**What you have to do**:
Beginning with the line that holds "Screen dimensions: 949x493", copy each line to the end of the records exactly, except the pictures.

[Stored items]

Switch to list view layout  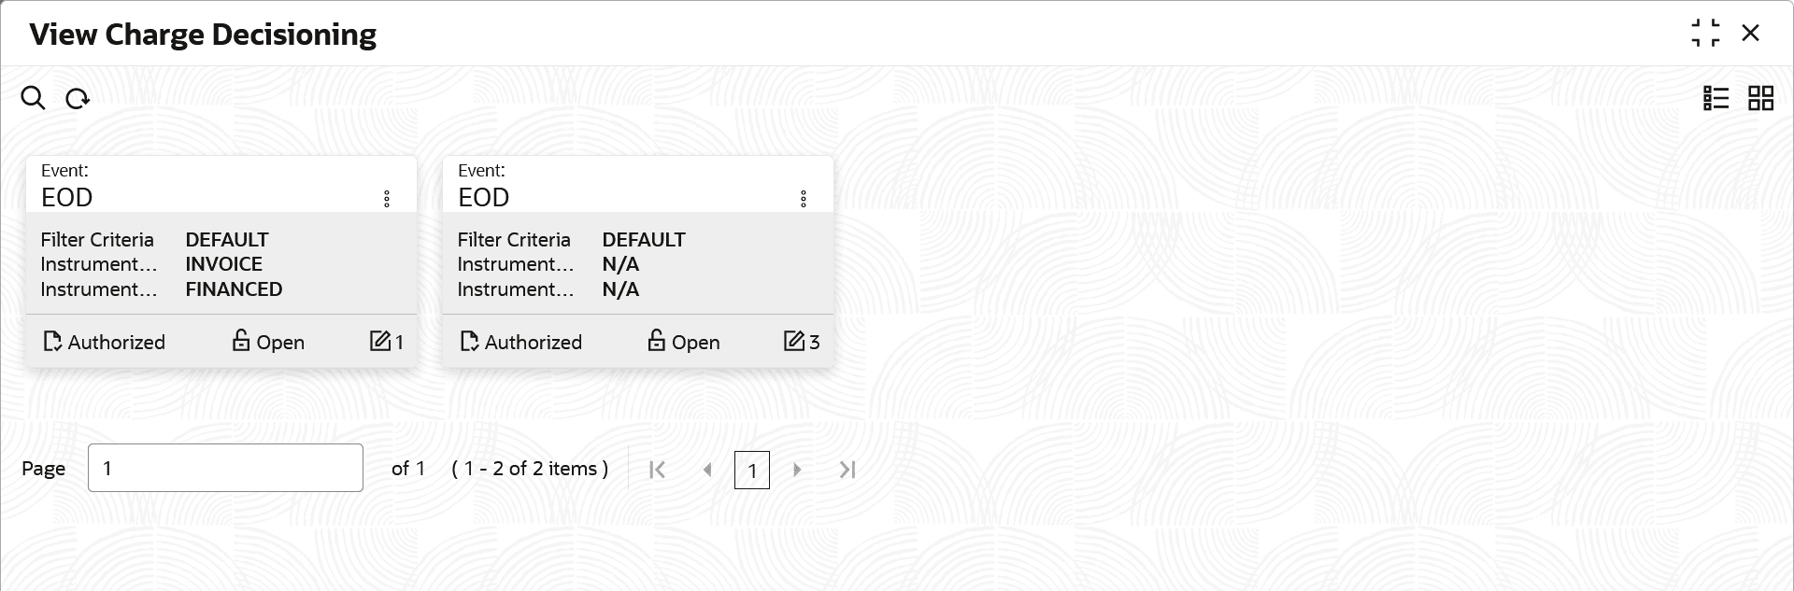point(1716,98)
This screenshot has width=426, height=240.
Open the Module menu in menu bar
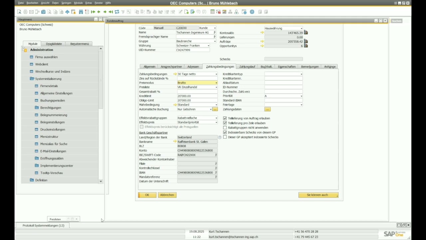coord(78,3)
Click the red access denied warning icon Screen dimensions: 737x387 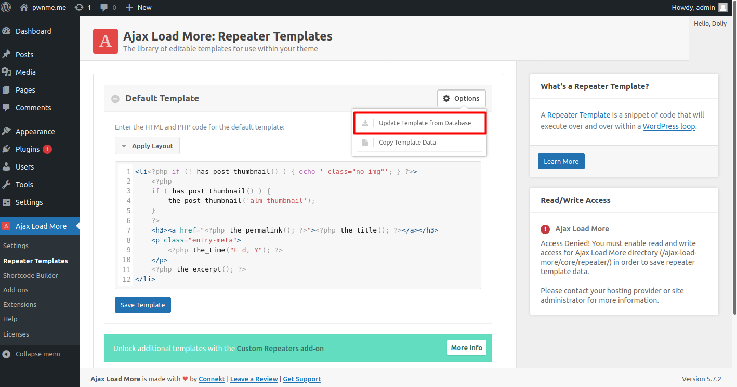(x=545, y=229)
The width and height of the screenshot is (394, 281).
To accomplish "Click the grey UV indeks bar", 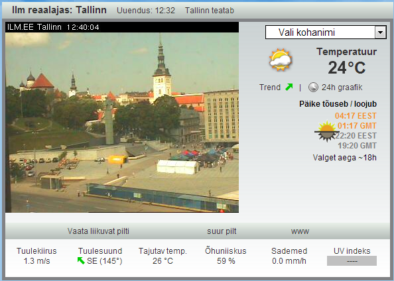I will pyautogui.click(x=352, y=260).
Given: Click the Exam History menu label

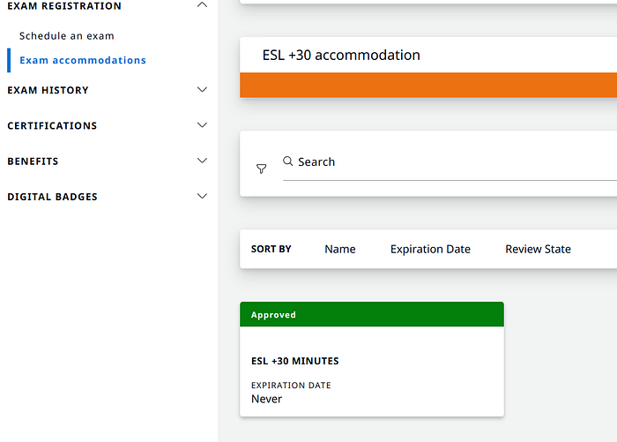Looking at the screenshot, I should [x=48, y=90].
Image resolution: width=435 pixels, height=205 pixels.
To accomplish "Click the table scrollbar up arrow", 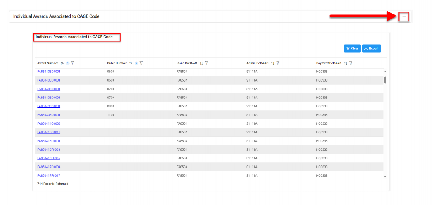I will [385, 72].
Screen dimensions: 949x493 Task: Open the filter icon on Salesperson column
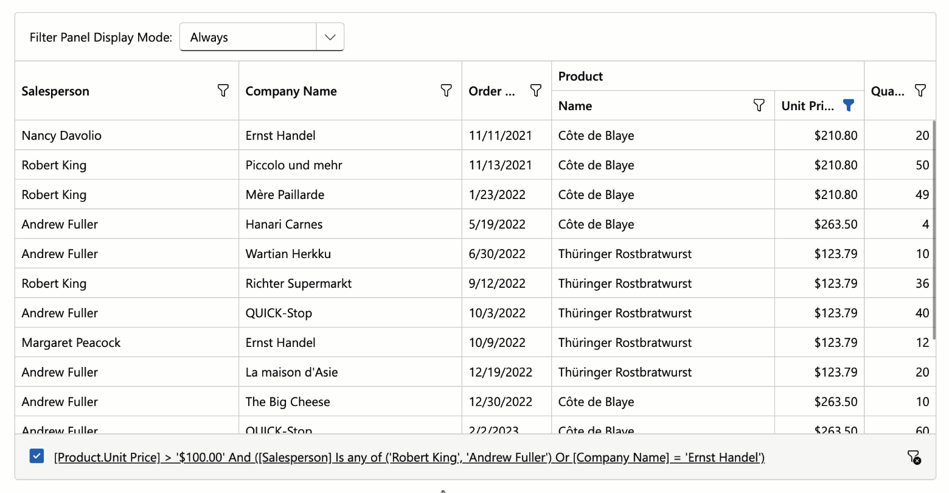[x=223, y=89]
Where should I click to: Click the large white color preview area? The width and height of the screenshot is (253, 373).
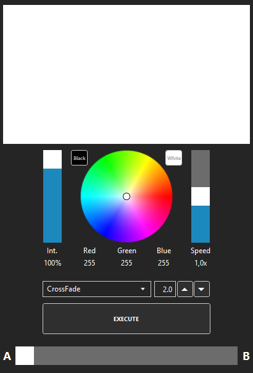[127, 75]
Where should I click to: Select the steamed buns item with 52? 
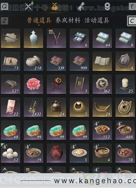coord(11,153)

**Response area**:
Screen dimensions: 949x493 Task: Open the filter icon on Salesperson column
[x=223, y=89]
Where should I click to: Click the large white color preview area? The width and height of the screenshot is (253, 373).
[127, 75]
Where should I click to: Select the steamed buns item with 52? 
coord(11,153)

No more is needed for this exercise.